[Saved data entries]
----------------

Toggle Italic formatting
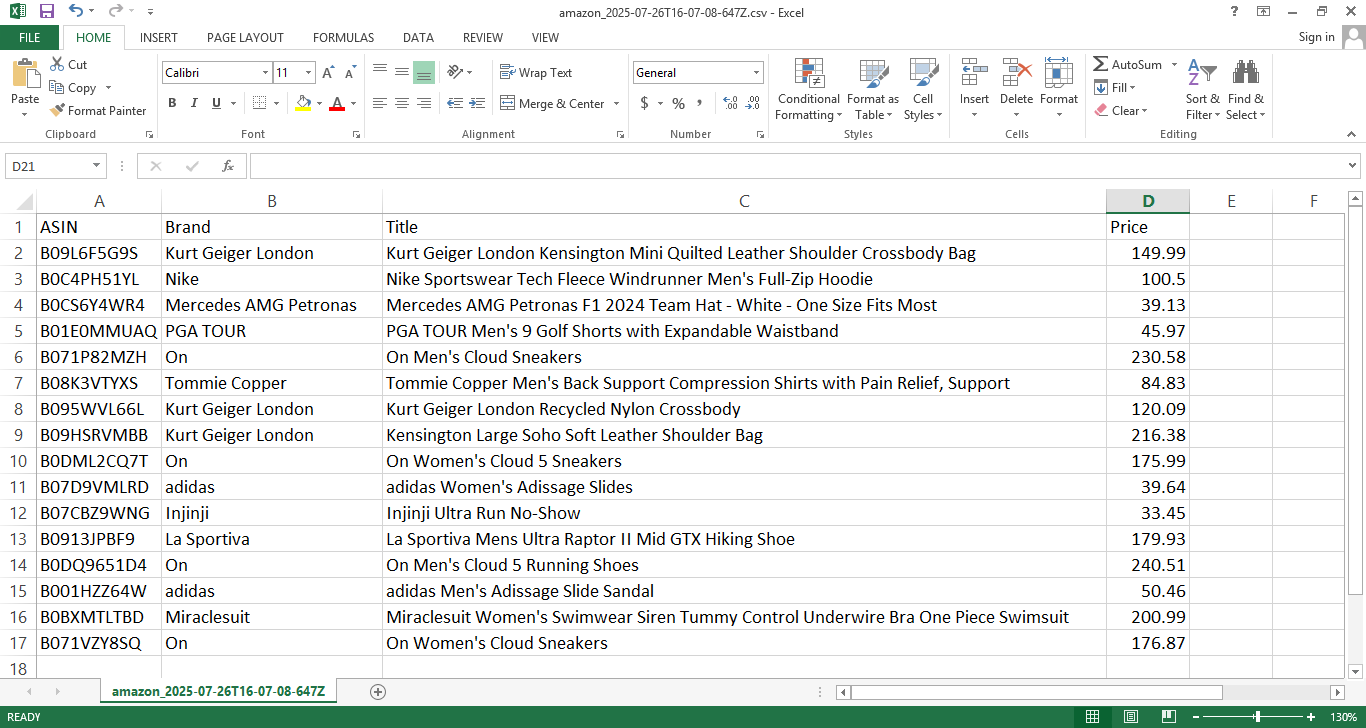click(x=193, y=103)

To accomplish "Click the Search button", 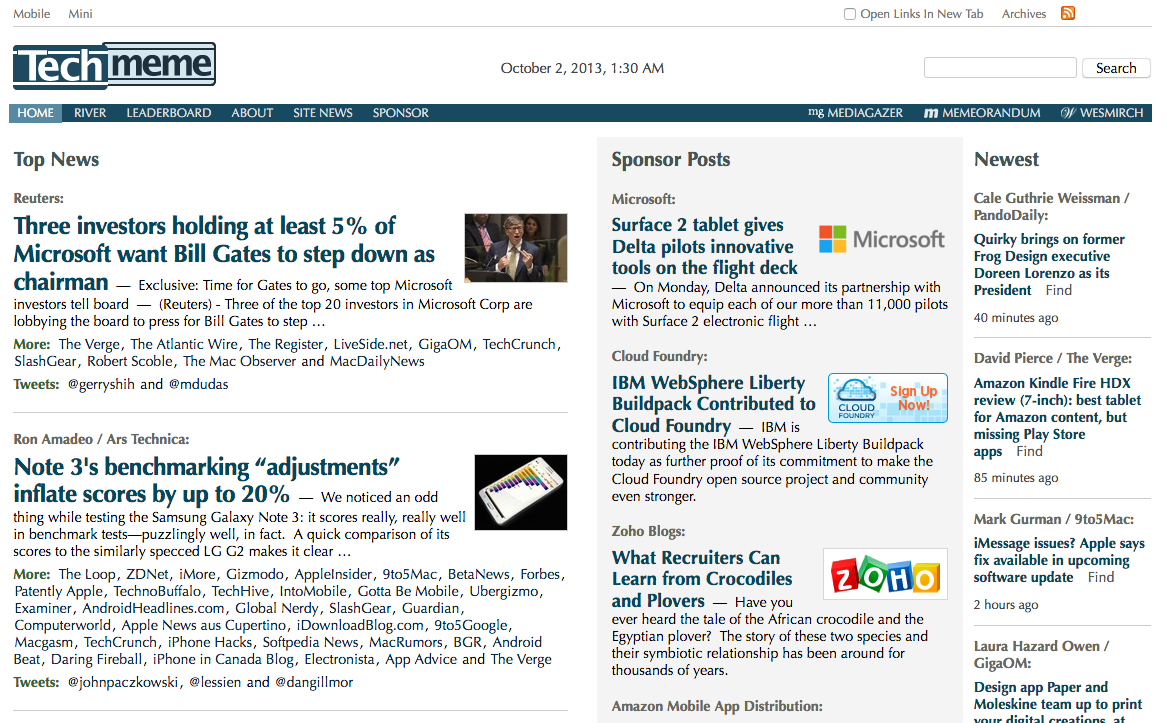I will (1115, 67).
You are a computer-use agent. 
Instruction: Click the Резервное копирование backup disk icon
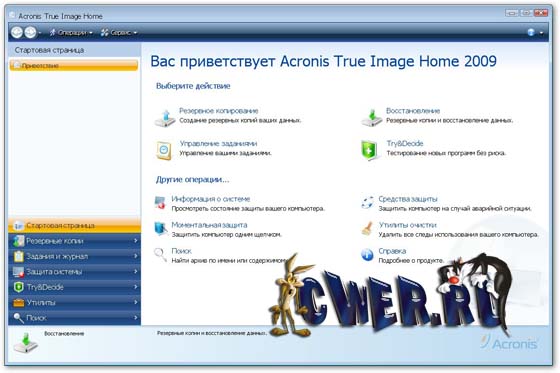point(165,118)
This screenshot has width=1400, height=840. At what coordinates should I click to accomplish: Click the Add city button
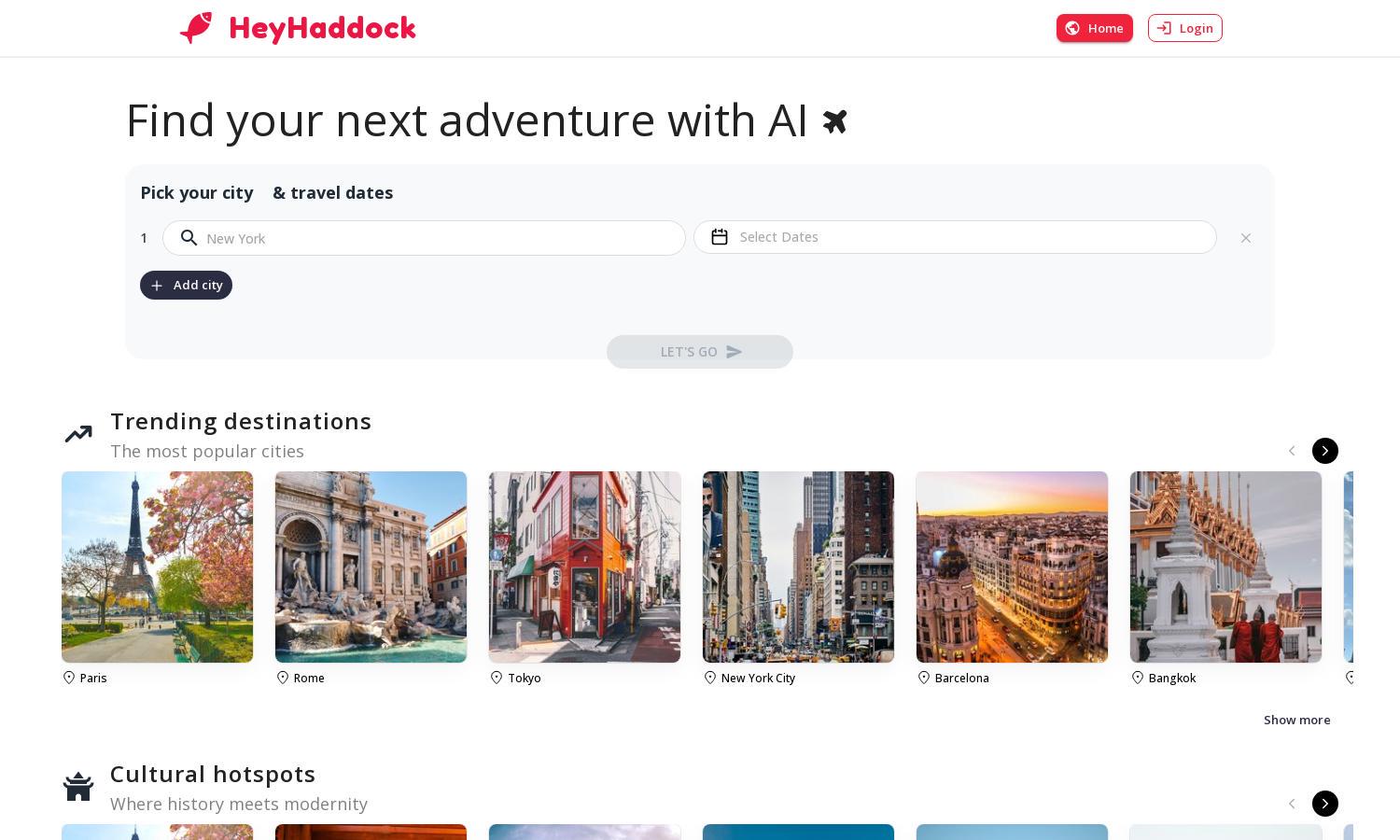click(186, 285)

----------------

Aim of the task
Reproduce the records above exactly, but only from the line containing "You are a computer-use agent." through the last line, both included, and without any pictures.

Written answer
You are a computer-use agent. 
Instruction: Click the Резервное копирование backup disk icon
point(165,118)
This screenshot has width=1400, height=840. At what coordinates should I click to accomplish: Click the Add city button
click(186, 285)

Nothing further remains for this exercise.